Recent advancements in proximal imaging technology and artificial intelligence (AI) offer new possibilities for automating hull rot detection and assessment. The Green Atlas Cartographer integrates high-resolution terrestrial imaging and AI-assisted mapping, enabling efficient single-tree-level mapping of orchard parameters, including flower and fruit counts and tree structure, across entire orchards.
A trial was initiated in the 2024 almond season at the Mildura SmartFarm, Victoria, Australia, to evaluate the feasibility of using this technology for hull rot severity assessment. The industry standard planting comprises of 1,350 trees over 4.5 hectares, replicated with three almond scions (Nonpareil, Carmel, Monterey) grafted onto three rootstocks (Nemaguard, RP40, Krymsk 86). Trees are planted at a density of 300 trees/ha with 5.0 m spacing within rows and 6.67 m between rows and subjected to three nitrogen application rates (0.5×, 1×, 2× industry standard).
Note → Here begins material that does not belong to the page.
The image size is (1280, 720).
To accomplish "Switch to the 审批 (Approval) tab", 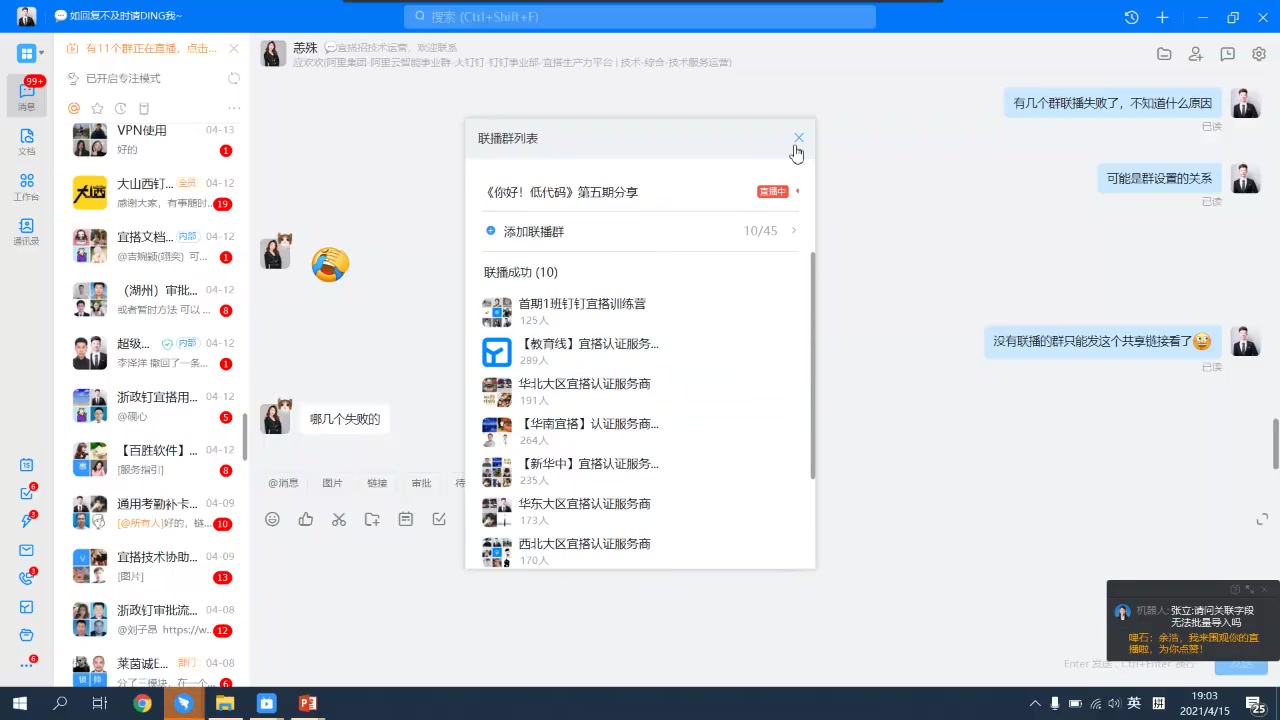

In January 2024, 100 high-resolution images of hull rot-affected trees were captured using the Green Atlas Cartographer mounted on an electric all-terrain vehicle. These images were manually annotated to identify visible hull rot symptoms, and the labelled dataset was used to train an AI-based detection model. This preliminary model was tested on orchard maps generated in February 2024. Testing was also completed on a second orchard block which features a replicated high-density planting (1, 2, or 4 m within-row spacing with 5 m between rows) and includes three scions (A12, Carina, Vela) grafted onto four rootstocks (Garnem, Nemaguard, RP20, RP40) across 6.5 hectares.
Heatmaps generated from the geo-referenced imaging data identified areas indicative of hull rot strikes. In the standard industry planting, elevated hull rot incidence was detected in Nonpareil rows receiving high nitrogen applications, correlating with visual observations. In the high-density planting, the heatmaps revealed higher hull rot incidence in the cultivar Carina compared to A12 and Vela, consistent with manual assessments.
This study demonstrates the potential of proximal imaging combined with AI for efficient, large-scale hull rot detection and mapping. The technology could enable precision orchard management by localising interventions to high-pressure zones, significantly reducing chemical inputs and labour requirements while enhancing research capacity for disease management.